Терлизан обманул их. Все это время он был рядом, с улыбкой наблюдая их бессилие, безжалостно наслаждаясь их пытками, выжидая… чего? Что было на этот раз целью его безумной игры? Зачем он заманил их в ловушку и убедил, будто и сам попался в ее сети? Зачем так старательно уверял их в собственной беззащитности?
А ведь он был способен одним движением пальца освободить их, остановить Реноса и тех ублюдков, что издевались над нею и королем. Воспоминание ослепило, словно яркая вспышка: темнота, узкая камера, двое наемников, мерзкие похотливые оскалы, искривляющиеся в свете факела, будто страшные маски… и чудо, немыслимая, невероятная случайность — падающие с пояса ножны.
Дрожь ярости сотрясла тело Иллиандры.
— Мерзавец, — прошипела она, все еще глядя на пустые, бесполезные фальшивые оковы. О да, этот ублюдок снизошел до того, чтобы бросить ей под ноги мизерный шанс на спасение. Но что бы он стал делать дальше, если бы она не сумела достать чертов кинжал?.. Раскрыл бы он себя, обрекая на провал выстроенный план безумной игры, — или же продолжил бы равнодушно наблюдать, как двое подонков губят ее, как рядом, за неодолимой стеной, гибнет от бессилия Плоидис?..

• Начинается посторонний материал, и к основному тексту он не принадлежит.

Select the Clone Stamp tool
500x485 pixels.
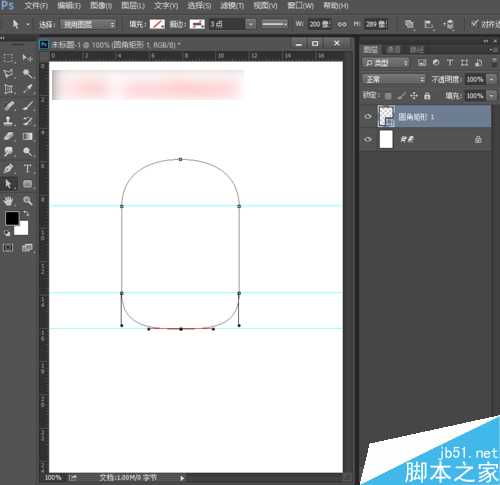(x=8, y=121)
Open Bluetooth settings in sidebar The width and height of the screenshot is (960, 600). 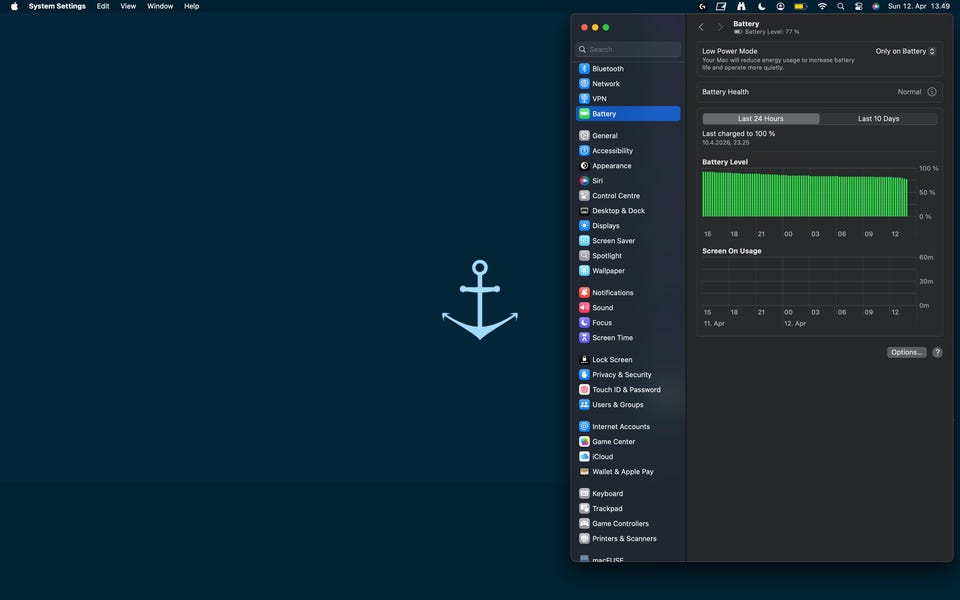(x=607, y=69)
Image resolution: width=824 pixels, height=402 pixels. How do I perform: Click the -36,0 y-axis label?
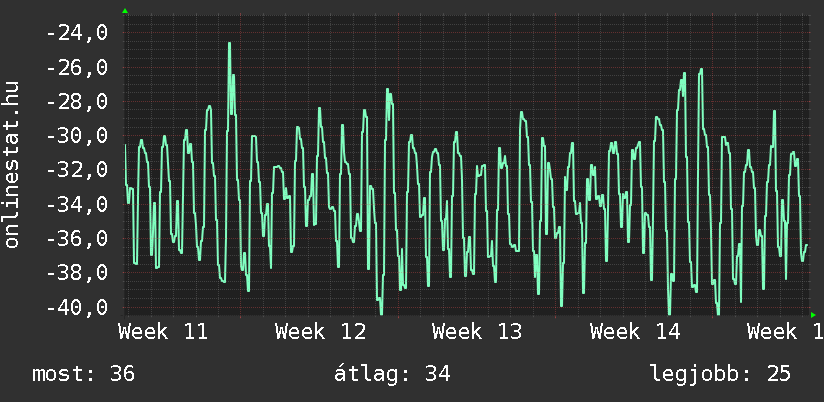point(77,238)
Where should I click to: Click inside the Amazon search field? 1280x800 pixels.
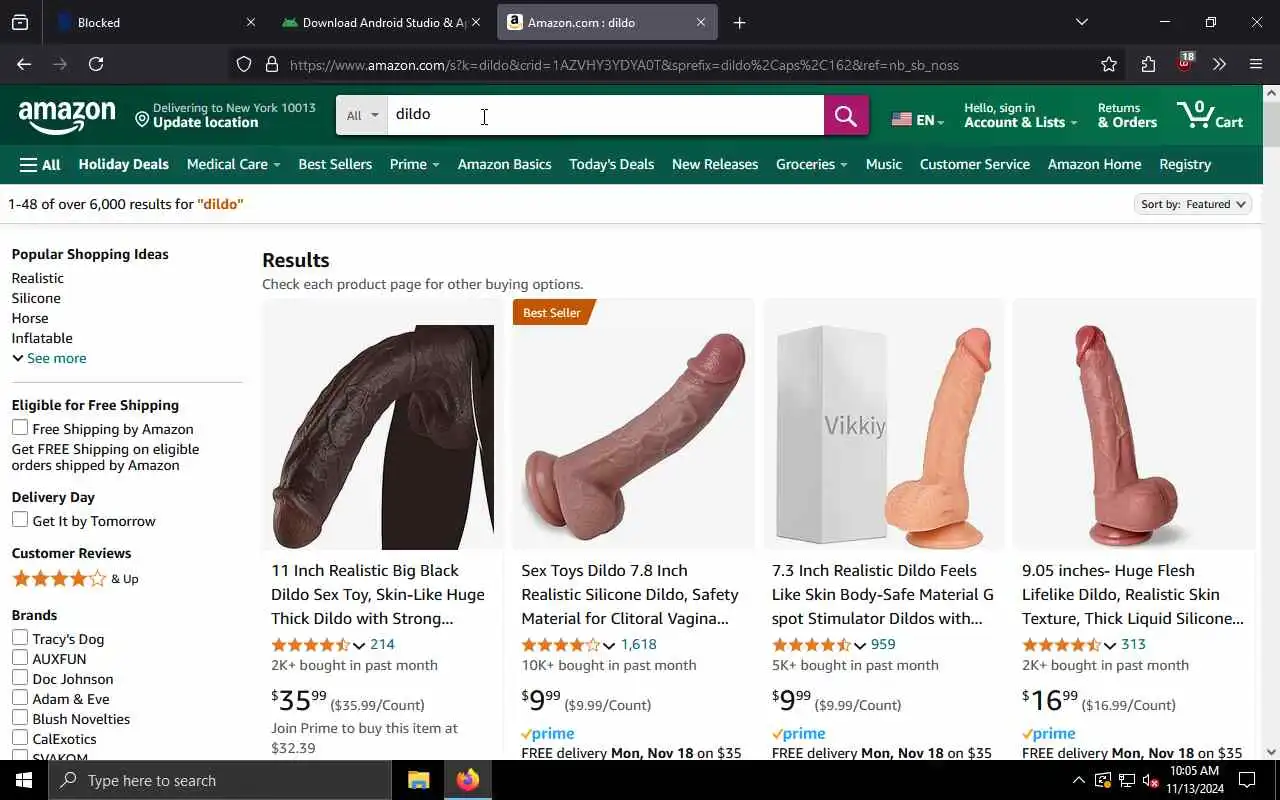pyautogui.click(x=605, y=115)
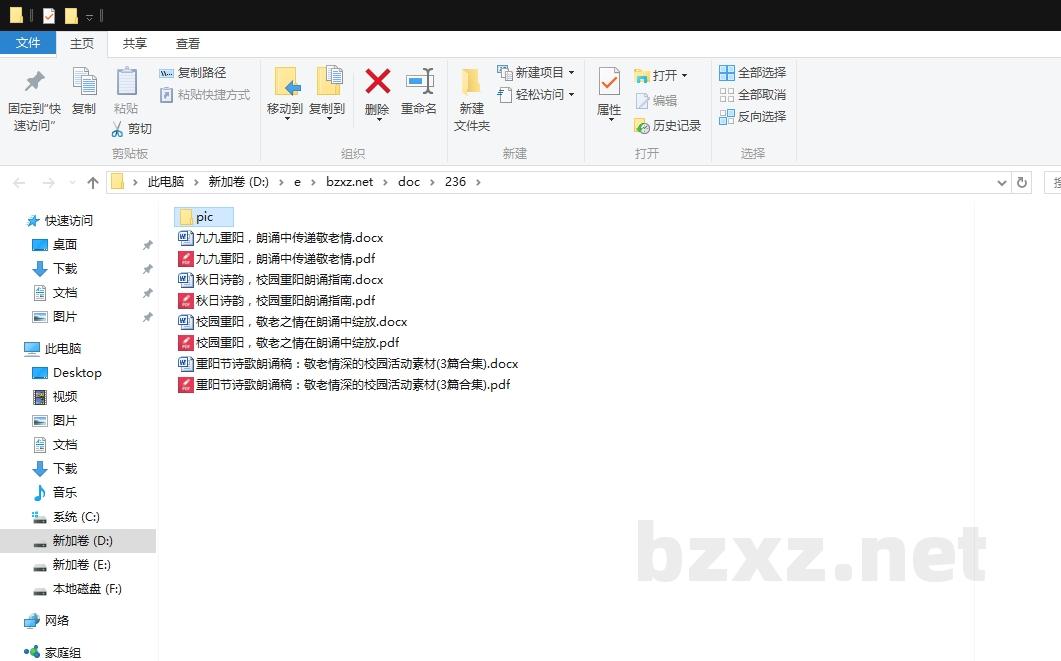Go up one level with the up arrow
The image size is (1061, 661).
click(92, 182)
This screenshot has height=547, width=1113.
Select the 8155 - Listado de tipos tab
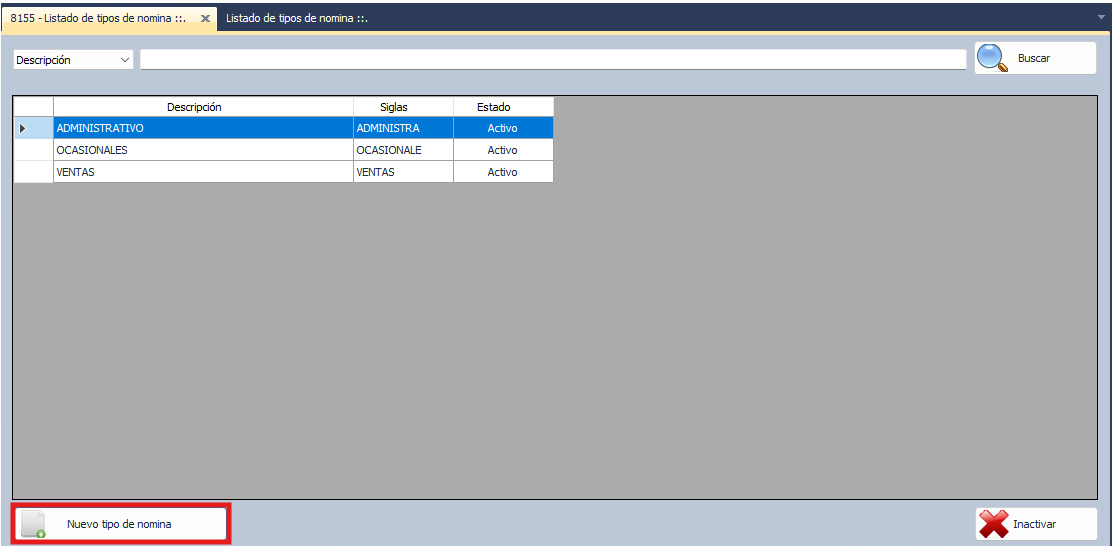(98, 18)
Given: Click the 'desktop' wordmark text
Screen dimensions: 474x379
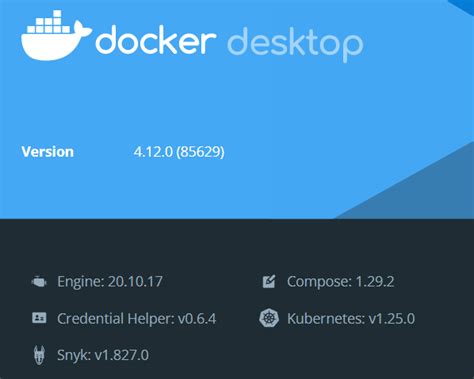Looking at the screenshot, I should pos(295,43).
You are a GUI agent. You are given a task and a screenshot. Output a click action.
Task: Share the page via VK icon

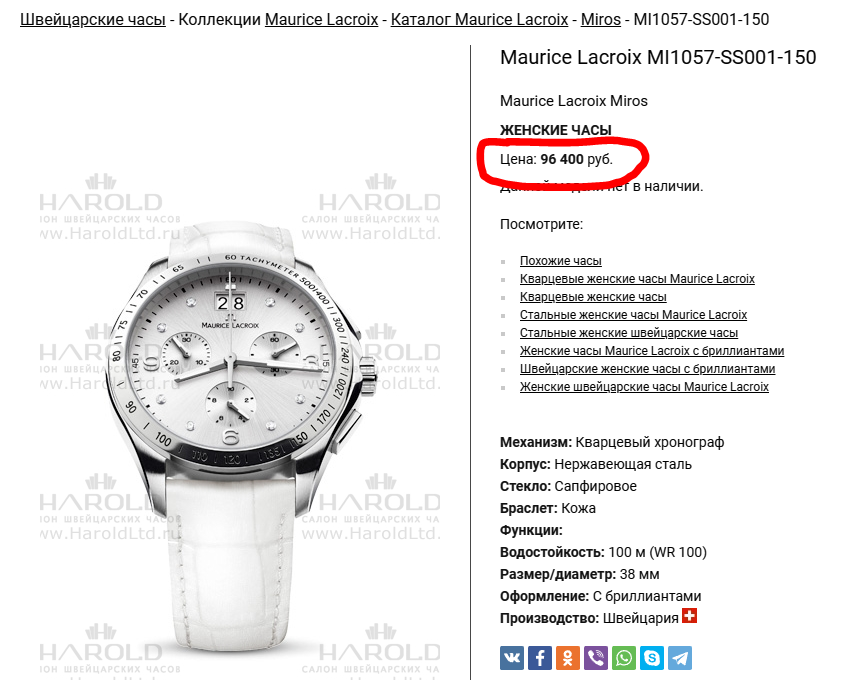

В ярости Иллиандра замахнулась ногой и с силой швырнула оковы прочь с эшафота. Звякнули цепи и натянулись, напоминая ей, что она по-прежнему была прикована к тяжелому кольцу, вмурованному в доски по самой середине.

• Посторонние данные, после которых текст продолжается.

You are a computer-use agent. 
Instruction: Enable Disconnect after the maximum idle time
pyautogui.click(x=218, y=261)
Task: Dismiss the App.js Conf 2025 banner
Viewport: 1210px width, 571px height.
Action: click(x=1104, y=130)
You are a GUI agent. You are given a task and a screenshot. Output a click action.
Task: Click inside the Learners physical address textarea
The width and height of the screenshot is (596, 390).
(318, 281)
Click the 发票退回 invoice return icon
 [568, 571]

Так же, как и безвольно висевший на веревках Плоидис.
Реальность наконец обрушилась на нее — страшная, безудержная, словно лавина. Крики, паника, стоны и вопли со всех сторон; толпа, беснующаяся, неудержимая, норовящая поглотить сама себя в хаотичном, бессмысленном движении. Звон металла, эхом отдающийся по площади, напуганное ржание лошадей, и крики, крики…

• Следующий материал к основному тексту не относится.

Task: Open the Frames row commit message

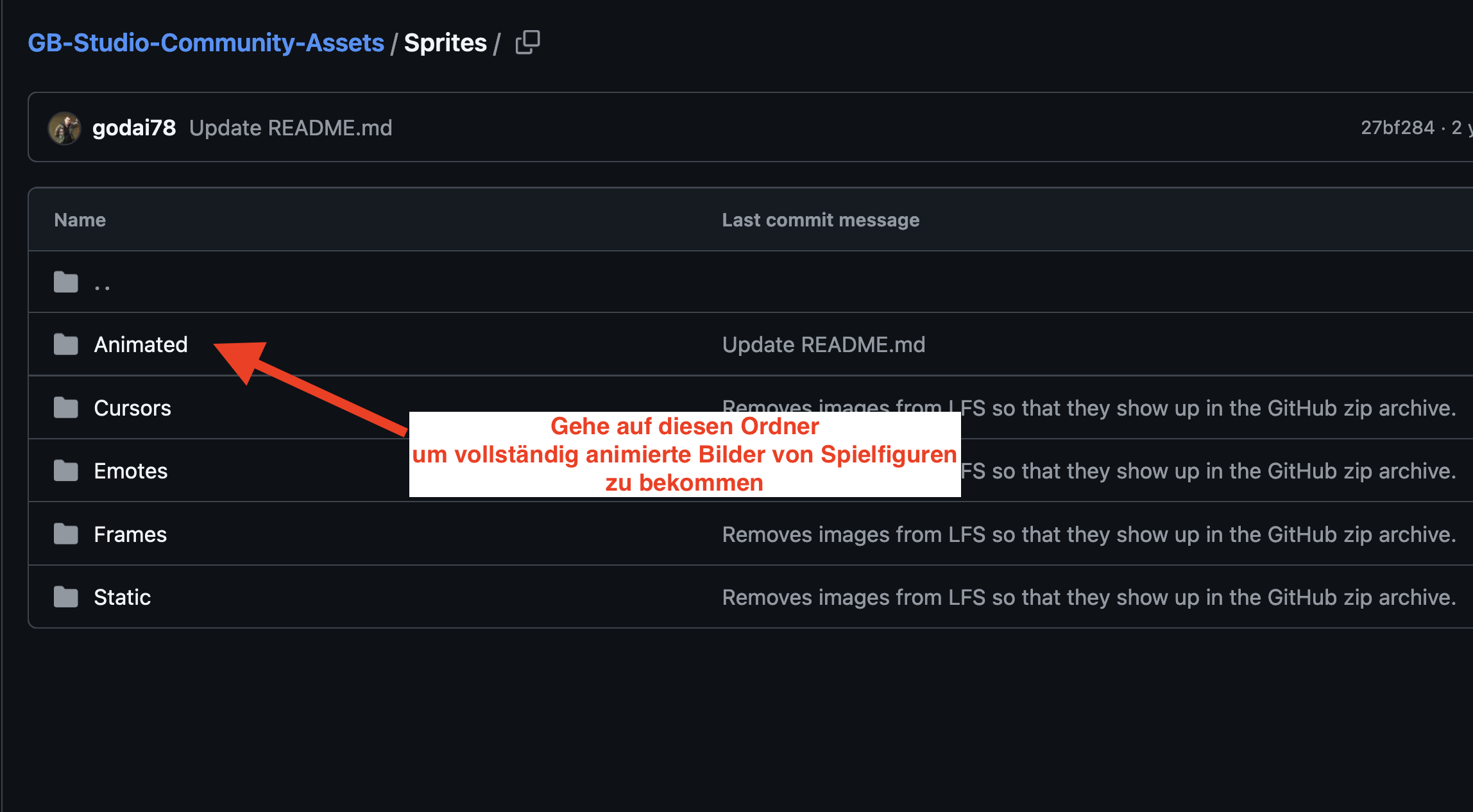Action: point(1089,534)
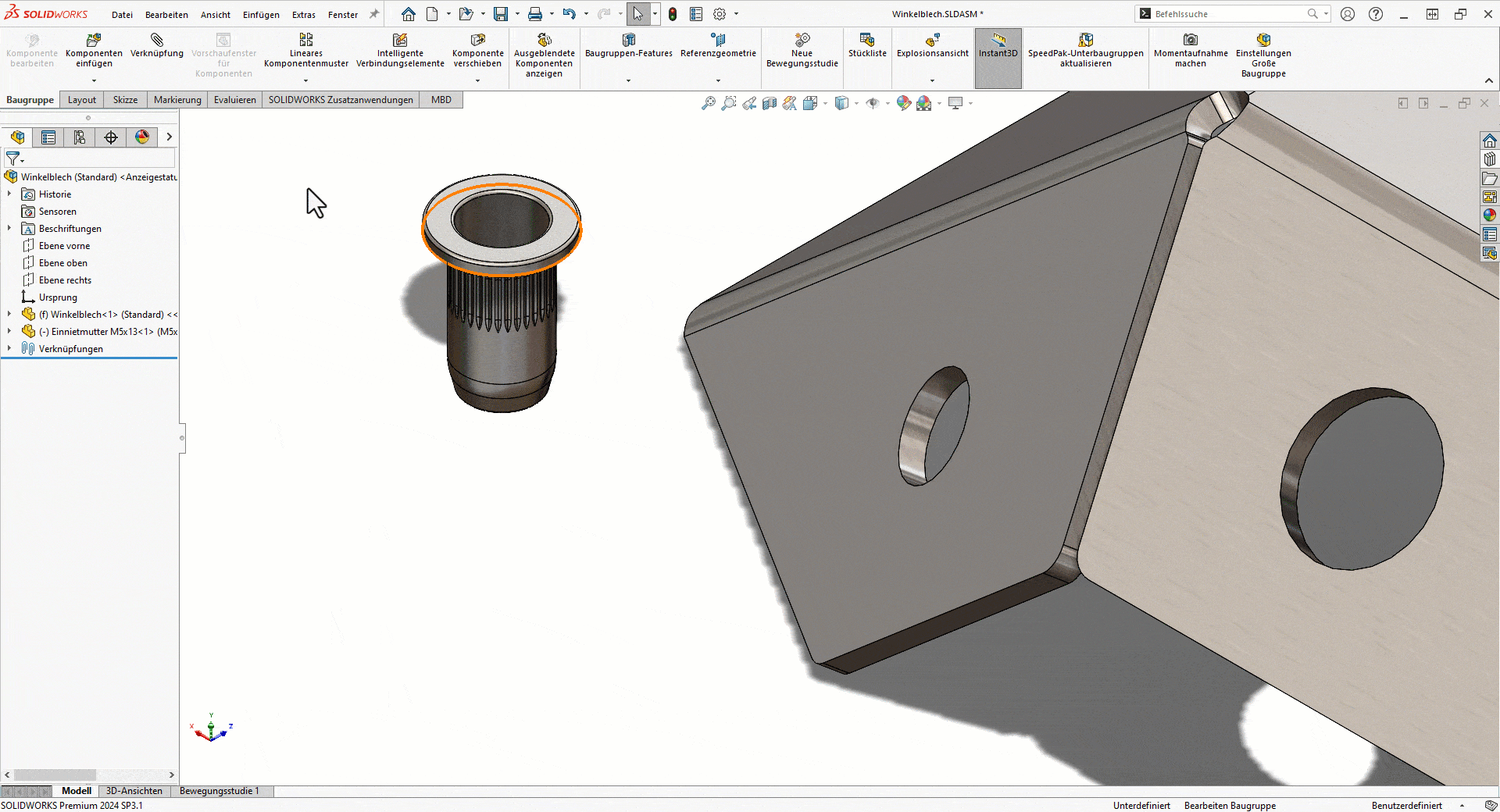The width and height of the screenshot is (1500, 812).
Task: Switch to the Evaluieren tab
Action: (x=234, y=99)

Сорвавшись с места, Иллиандра бросилась к Плоидису, опускаясь на колени и обхватывая ладонями его лицо.
— Плоидис!.. Ты слышишь меня?.. Слышишь?..
Но он не слышал, не открывал глаз, никак не реагировал ни на ее встревоженный, полный мольбы голос, ни на хлопки по щекам. В панике Иллиандра коснулась его шеи и не сдержала облегченного вздоха: сердце его билось. Замерзшие пальцы к его ноздрям, и слабое, но теплое дыхание согрело ее кожу.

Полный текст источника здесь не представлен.